** Start Source passage **

The Joseon dynastic kingdom first experienced modern flag-bearing customs in 1875 during the Ganghwa Incident.
By Jihyun Son
PhD Candidate
SOAS University of London
Introduction
It is undeniable that national flags have become an indispensable part of our lives yet they are rarely taken as serious topics of art history. Nevertheless national flags are richly condensed with the history of a country’s politics, society, and culture—making them crucial visual imagery to be investigated. Visual symbols like national flags are central contributors to the formation of modern nation-states and the contemporary system of international relations, not only helping to differentiate individual countries, but also embodying collective identities.
The national flag of South Korea is named Taegeukgi (태극기, 太極旗). The flag has a red and blue Taegeuk symbol in the center, with sets of paired black lines called trigrams in each of the four corners of a white background. This flag was first created in the early 1880s by Joseon (1392–1897) state officials when Joseon Korea first forged diplomatic relations with Western nation-states. Korea had no national flag previously. The creation of the Taegeukgi was intended to represent Korea as a modern, sovereign nation-state at the turn of the twentieth century.
The South Korean government states that the white symbolizes the Korean people’s love of peace and purity, but there are no credible sources that account for this argument. In early Taegeukgi examples, the background color varied from white, cream, to pale blue.
The central Taegeukgi design stems from ancient East Asian visual representations of the supreme forces of the universe and symbolizes the concept of harmony in the cosmos. The blue Taegeuk represents the negative forces of the universe (eum, 陰) and the red Taegeuk the positive (yang, 陽). According to tradition widely recognized in East Asia, the harmony of these two forces give life to all things in the universe and represent the ultimate truth of the great natural world.
Trigrams are composed of three lines that are either whole or broken and each trigram is affiliated with different components that make up the universe. They were often used as a set of eight in Daoist traditions and were frequently used for divination, influenced by the popular Confucian classic, Book of Changes (or I-Ching, 역경, 易經). The eight trigrams, such as we see in a 6th- or 7th-century earthenware turtle, are some of the earliest images associated with Daoism. Each of the four trigrams used on the Korean flag has a name: the geon (건, 乾), gon (곤, 坤), gam (감, 坎), ri (리, 離). In the Taegeukgi design, geon symbolizes the sky, gon represents the earth, gam stands for water, and ri for fire.

** End Source passage **

:: Objectives ::
- 1) In the passage on the Korean flag, swap "diplomatic relations" for "formal ties" and write out the part starting with "The national flag" and going on through "the twentieth century.".
- 2) Please set down the lines of the listing below word for word, starting with the line with "Open the RanDil HeenkenDa profile name link" and going on through the end of the listing.

** Start Raw data **

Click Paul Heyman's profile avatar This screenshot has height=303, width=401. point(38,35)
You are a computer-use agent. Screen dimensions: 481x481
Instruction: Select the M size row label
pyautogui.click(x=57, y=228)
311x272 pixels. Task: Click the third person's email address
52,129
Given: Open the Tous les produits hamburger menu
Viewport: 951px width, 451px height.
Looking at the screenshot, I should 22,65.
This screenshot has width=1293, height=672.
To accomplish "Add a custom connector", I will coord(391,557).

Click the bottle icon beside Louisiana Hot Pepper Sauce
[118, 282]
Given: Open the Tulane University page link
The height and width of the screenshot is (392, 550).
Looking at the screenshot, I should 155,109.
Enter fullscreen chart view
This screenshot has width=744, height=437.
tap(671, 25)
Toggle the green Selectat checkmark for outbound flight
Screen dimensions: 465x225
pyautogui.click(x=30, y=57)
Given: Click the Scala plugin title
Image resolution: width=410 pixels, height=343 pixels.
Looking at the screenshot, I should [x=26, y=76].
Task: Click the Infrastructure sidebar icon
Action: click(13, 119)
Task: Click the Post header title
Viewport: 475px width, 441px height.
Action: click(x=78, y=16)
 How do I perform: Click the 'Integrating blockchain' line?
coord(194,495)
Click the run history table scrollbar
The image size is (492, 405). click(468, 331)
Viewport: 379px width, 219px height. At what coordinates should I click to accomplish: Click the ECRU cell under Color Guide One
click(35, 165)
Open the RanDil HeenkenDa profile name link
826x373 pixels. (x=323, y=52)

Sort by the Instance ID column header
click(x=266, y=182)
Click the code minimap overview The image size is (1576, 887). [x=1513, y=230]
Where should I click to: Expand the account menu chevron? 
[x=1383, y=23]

** End Raw data **

:: Responses in order ::
- 1)
The national flag of South Korea is named Taegeukgi (태극기, 太極旗). The flag has a red and blue Taegeuk symbol in the center, with sets of paired black lines called trigrams in each of the four corners of a white background. This flag was first created in the early 1880s by Joseon (1392–1897) state officials when Joseon Korea first forged formal ties with Western nation-states. Korea had no national flag previously. The creation of the Taegeukgi was intended to represent Korea as a modern, sovereign nation-state at the turn of the twentieth century.

- 2)
Open the RanDil HeenkenDa profile name link
826x373 pixels. (x=323, y=52)

Sort by the Instance ID column header
click(x=266, y=182)
Click the code minimap overview The image size is (1576, 887). [x=1513, y=230]
Where should I click to: Expand the account menu chevron? 
[x=1383, y=23]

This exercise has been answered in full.